- Data section -
________
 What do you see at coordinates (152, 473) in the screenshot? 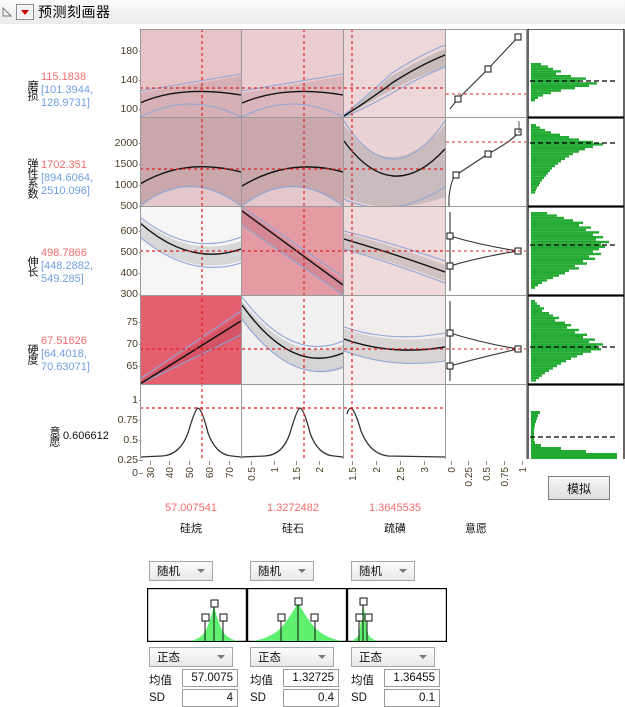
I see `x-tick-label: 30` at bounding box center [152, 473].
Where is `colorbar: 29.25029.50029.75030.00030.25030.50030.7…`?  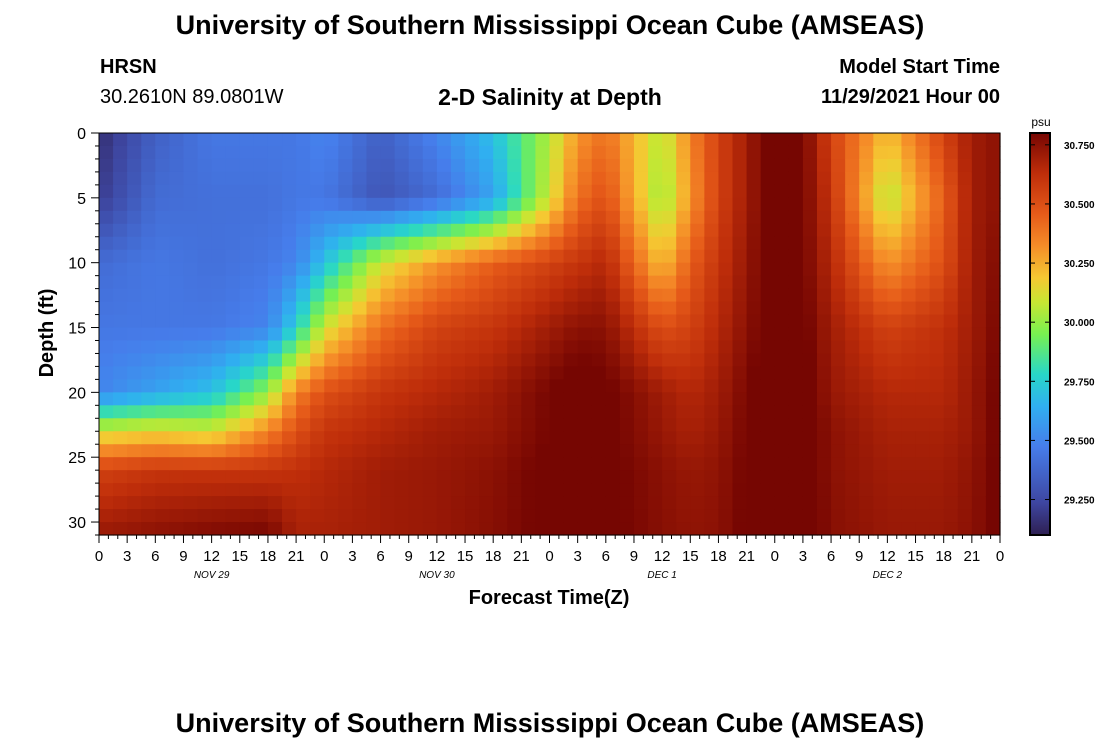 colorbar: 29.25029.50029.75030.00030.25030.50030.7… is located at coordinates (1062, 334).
________
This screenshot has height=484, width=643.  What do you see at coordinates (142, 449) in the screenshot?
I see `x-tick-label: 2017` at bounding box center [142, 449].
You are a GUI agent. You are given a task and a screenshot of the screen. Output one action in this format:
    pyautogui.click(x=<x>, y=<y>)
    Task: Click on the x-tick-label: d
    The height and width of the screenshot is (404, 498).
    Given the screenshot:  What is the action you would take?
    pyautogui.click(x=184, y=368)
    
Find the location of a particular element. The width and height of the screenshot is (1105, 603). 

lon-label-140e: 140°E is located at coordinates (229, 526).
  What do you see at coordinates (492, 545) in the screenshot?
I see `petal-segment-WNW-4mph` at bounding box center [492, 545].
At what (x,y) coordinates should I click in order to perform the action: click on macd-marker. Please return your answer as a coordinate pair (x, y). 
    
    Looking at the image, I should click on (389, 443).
________
- About this task -
Please turn the lines of the records running from the line with "You are a GUI" up to and including the line with "The height and" into a numbered list, leaving out any blank lines.

- Exercise answer -
1. You are a GUI agent. You are given a task and a screenshot of the screen. Output one action in this format:
2.     pyautogui.click(x=<x>, y=<y>)
3.     Task: Click on the x-tick-label: d
4.     The height and width of the screenshot is (404, 498).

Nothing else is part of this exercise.